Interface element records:
■ ■ ■ ■ ■ ■ ■

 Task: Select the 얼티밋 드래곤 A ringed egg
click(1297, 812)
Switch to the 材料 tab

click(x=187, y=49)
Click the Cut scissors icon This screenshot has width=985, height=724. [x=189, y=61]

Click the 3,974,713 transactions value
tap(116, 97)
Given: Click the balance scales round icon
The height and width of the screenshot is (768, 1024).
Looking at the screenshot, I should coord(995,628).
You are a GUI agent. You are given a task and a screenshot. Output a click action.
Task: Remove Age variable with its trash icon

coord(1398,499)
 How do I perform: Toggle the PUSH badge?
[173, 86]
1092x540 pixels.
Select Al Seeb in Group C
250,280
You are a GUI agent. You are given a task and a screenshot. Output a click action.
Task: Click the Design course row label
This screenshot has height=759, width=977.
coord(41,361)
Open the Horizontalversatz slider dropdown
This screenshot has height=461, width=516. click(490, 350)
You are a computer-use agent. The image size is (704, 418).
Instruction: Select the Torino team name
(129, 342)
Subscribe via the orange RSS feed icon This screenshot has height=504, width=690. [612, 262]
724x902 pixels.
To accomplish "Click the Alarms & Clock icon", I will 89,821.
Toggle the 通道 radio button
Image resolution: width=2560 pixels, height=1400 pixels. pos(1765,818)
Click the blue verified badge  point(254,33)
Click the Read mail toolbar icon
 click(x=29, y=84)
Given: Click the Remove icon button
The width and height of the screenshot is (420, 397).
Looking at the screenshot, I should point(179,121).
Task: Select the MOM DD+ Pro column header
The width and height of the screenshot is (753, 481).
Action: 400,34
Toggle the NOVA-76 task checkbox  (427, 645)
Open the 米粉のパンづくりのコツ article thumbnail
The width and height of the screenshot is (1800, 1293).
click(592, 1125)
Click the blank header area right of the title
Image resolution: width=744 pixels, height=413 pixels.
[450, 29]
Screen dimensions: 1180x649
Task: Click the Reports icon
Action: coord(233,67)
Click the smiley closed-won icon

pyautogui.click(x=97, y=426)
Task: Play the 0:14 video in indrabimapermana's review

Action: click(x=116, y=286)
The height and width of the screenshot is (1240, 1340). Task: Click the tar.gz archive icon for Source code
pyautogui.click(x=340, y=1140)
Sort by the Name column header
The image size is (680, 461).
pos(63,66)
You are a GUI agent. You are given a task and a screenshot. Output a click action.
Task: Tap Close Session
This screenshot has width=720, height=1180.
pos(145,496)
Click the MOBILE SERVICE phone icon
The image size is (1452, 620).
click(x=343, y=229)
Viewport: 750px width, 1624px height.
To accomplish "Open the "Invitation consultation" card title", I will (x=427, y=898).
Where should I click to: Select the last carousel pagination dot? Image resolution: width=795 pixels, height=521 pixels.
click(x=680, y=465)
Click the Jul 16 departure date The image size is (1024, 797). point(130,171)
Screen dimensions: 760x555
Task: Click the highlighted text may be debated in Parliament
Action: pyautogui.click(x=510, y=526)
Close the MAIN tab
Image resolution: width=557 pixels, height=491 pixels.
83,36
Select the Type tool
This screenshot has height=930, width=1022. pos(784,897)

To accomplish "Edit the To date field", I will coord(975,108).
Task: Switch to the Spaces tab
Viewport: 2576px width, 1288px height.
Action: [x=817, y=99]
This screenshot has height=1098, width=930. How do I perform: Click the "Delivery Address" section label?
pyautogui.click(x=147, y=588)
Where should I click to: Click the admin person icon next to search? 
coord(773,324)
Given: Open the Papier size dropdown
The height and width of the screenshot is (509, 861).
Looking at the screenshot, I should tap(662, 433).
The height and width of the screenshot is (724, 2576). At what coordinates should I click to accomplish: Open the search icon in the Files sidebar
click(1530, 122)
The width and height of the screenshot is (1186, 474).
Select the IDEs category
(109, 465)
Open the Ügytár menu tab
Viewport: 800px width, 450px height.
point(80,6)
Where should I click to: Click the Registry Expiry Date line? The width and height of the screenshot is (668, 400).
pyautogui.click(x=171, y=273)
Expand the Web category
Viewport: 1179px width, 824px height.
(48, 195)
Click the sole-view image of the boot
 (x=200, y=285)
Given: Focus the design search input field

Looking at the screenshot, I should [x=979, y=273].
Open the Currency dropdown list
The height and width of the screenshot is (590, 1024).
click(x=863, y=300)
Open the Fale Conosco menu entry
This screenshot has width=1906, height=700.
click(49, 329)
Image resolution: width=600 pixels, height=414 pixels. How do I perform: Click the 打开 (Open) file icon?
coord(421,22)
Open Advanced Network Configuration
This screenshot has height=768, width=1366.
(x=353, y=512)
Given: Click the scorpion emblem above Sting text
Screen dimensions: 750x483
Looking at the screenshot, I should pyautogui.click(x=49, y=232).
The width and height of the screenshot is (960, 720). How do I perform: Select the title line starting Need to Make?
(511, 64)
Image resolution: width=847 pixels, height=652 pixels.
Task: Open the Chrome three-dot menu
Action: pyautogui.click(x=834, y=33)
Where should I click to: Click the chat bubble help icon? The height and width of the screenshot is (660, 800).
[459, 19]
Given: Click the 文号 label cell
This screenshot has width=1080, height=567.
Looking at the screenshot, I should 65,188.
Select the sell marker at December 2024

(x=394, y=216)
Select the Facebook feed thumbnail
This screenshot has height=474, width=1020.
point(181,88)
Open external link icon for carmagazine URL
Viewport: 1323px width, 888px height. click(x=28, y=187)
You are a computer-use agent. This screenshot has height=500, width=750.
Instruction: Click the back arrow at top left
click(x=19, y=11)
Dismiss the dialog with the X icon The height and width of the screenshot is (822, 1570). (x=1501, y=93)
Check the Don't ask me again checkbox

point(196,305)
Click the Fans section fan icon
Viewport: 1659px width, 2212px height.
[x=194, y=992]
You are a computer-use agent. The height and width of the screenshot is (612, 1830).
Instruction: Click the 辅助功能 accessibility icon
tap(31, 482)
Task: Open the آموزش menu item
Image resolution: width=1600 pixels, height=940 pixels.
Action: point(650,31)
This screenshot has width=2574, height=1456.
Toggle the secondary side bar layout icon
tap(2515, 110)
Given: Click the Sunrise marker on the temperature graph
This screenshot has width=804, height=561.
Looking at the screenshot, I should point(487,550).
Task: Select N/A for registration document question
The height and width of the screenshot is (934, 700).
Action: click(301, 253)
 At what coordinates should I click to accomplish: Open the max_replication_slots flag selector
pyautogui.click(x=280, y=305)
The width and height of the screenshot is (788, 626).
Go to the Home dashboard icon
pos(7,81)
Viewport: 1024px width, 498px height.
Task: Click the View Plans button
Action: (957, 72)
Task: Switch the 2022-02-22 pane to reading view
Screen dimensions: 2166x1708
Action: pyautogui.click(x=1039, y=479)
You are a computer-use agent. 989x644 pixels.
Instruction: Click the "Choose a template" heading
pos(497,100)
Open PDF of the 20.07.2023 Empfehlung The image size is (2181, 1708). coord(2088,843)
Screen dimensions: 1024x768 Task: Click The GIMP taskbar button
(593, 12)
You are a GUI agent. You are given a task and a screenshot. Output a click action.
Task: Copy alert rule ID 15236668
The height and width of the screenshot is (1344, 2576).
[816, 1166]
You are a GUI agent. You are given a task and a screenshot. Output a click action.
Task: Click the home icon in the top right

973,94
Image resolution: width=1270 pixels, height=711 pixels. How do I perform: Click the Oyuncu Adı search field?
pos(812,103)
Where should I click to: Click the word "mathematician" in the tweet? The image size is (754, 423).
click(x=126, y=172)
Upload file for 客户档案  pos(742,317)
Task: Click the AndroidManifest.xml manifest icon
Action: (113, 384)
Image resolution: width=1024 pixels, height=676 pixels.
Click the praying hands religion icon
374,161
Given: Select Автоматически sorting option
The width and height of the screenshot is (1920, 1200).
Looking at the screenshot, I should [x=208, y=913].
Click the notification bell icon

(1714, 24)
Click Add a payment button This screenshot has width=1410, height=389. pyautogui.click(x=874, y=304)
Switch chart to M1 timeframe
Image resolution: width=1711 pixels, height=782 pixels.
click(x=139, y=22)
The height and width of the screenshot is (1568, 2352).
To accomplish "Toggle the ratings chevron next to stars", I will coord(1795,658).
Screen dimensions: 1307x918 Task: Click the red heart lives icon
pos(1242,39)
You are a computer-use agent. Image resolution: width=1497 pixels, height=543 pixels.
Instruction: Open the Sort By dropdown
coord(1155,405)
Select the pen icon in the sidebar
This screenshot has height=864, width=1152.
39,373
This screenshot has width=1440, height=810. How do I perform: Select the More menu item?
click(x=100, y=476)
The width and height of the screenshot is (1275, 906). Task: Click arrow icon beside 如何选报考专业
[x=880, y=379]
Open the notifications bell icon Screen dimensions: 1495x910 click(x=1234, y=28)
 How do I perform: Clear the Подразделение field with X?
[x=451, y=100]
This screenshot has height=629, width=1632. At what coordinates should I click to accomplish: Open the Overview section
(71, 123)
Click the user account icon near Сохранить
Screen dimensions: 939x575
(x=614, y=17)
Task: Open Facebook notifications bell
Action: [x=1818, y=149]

■ ■ ■ ■ ■ ■ ■

▸ **Exercise task**:
Convert everything from the line containing "You are a computer-use agent. Image" down to the end of the entries into a numbered list, omitting blank lines.

▸ **Reply to the task**:
1. You are a computer-use agent. Image resolution: width=1497 pixels, height=543 pixels.
2. Instruction: Open the Sort By dropdown
3. coord(1155,405)
4. Select the pen icon in the sidebar
5. This screenshot has height=864, width=1152.
6. 39,373
7. This screenshot has width=1440, height=810. How do I perform: Select the More menu item?
8. click(x=100, y=476)
9. The width and height of the screenshot is (1275, 906). Task: Click arrow icon beside 如何选报考专业
10. [x=880, y=379]
11. Open the notifications bell icon Screen dimensions: 1495x910 click(x=1234, y=28)
12.  How do I perform: Clear the Подразделение field with X?
13. [x=451, y=100]
14. This screenshot has height=629, width=1632. At what coordinates should I click to accomplish: Open the Overview section
15. (71, 123)
16. Click the user account icon near Сохранить
17. Screen dimensions: 939x575
18. (x=614, y=17)
19. Task: Open Facebook notifications bell
20. Action: [x=1818, y=149]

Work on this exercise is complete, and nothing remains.